• [Source document]
I'm not sure I'll be able to get the DVD in time but I'll give it a shot.

Len, I'd like some hair grass also. I'll try to see if anyone is selling any and if I can get it in time.

Max, the nano is at my office but I can always bring it home if that is something people are interested in. That sounds like fun.


----------



## Jason Baliban (Feb 21, 2005)

Len,

I would love some E. tenellus.

I might have some hairgrass to bring to the meeting. I will have to see at the end of next week.

jB


----------



## djlen (Jun 22, 2004)

Ok, I'll harvest some before coming to the meeting. Keep in mind that this is the red variety. Actually I've never grown the 'green' variety.
And if you will bring some hair grass that would be great. How are the Cherry Shrimp holding up? Can you bring some of them as well?

Also, I will need directions to the house where the meeting will be.

Len


----------



## DelawareJim (Nov 15, 2005)

Jason;

Have any of that Crypt parva we got from Jeff Senske left? Even though I begged off last month, I have a sudden need for more.

Cheers.
Jim


----------



## Jason Baliban (Feb 21, 2005)

I have a little i can spare jim. Not what i would call a crop or anything. Just some small plants. Let me know if this works.

Also, I am looking for the following plants. Does anyone have these?

Ammannia gracilis
Lilaeopsis brasiliensis
Ludwigia arcuata
Nesaea crassicaulis
Pogostemon stellatus "fine leaf"
Rotala sp. 'Vietnam'
HC
....or any fine leaved plant.

I am back to the collector stage for a few months. I am looking forward to trying some new stuff.

Thanks

jB


----------



## DelawareJim (Nov 15, 2005)

Jason;

I'll take whatever Crypts. you can spare.

I just got a couple stems of Rotala 'Vietnam' and 'Nanjenshan' from Aaron Talbot at the GWAPA meeting last weekend. Unfortunately not enough to share a week later (the trip home was a bit of a bother).

Drop him a line.

Cheers.
Jim


----------



## Emc2 (Oct 29, 2005)

Jim, 

You can take parva from my tank at the meeting. 

Erin


----------



## DelawareJim (Nov 15, 2005)

Erin;

I'm afraid I forgot your street address and your e-mail was purged from my saved folder. Can you PM me?

Thanks.
Jim


----------



## cpc1007 (Sep 21, 2004)

Jason Baliban said:


> I have a little i can spare jim. Not what i would call a crop or anything. Just some small plants. Let me know if this works.
> 
> Also, I am looking for the following plants. Does anyone have these?
> 
> ...


I got the HC you need. And find a time to come to my place so we can see what else you might want from my tank(although it's totallt a mess now).

• [Information shown]

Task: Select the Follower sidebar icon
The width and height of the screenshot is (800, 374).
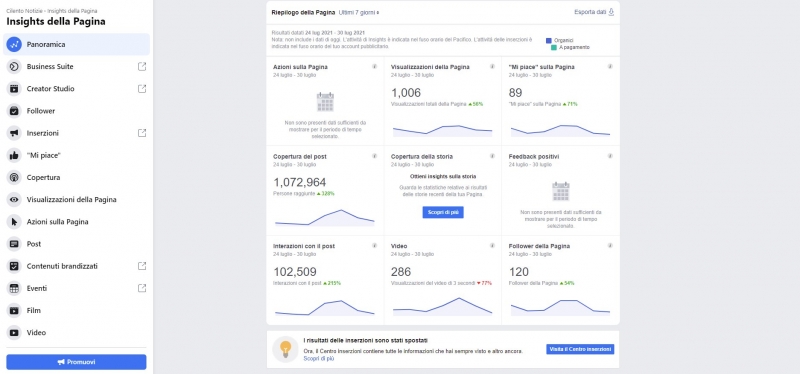Action: pyautogui.click(x=14, y=111)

• [What is asked]
A: Answer these from the forum thread:
(i) Which variety of E. tenellus does djlen say he will harvest?
(ii) From whom, and at what event, did DelawareJim get stems of Rotala 'Vietnam' and 'Nanjenshan'?
(iii) Which plant from Jason Baliban's wanted list does cpc1007 say he has?
B: Does each statement agree with the forum thread? Answer yes or no, and quote the deciding words.
(i) djlen has grown the green variety of E. tenellus.
(ii) The post signed Erin offers Jim parva from a tank at the meeting.
(iii) Jason Baliban says he has a large crop of Crypt parva to spare.

• [Per-task answers]
A:
(i) The red variety.
(ii) From Aaron Talbot, at the GWAPA meeting.
(iii) HC.

B:
(i) No: "Actually I've never grown the 'green' variety."
(ii) Yes: "You can take parva from my tank at the meeting."
(iii) No: "Not what i would call a crop or anything."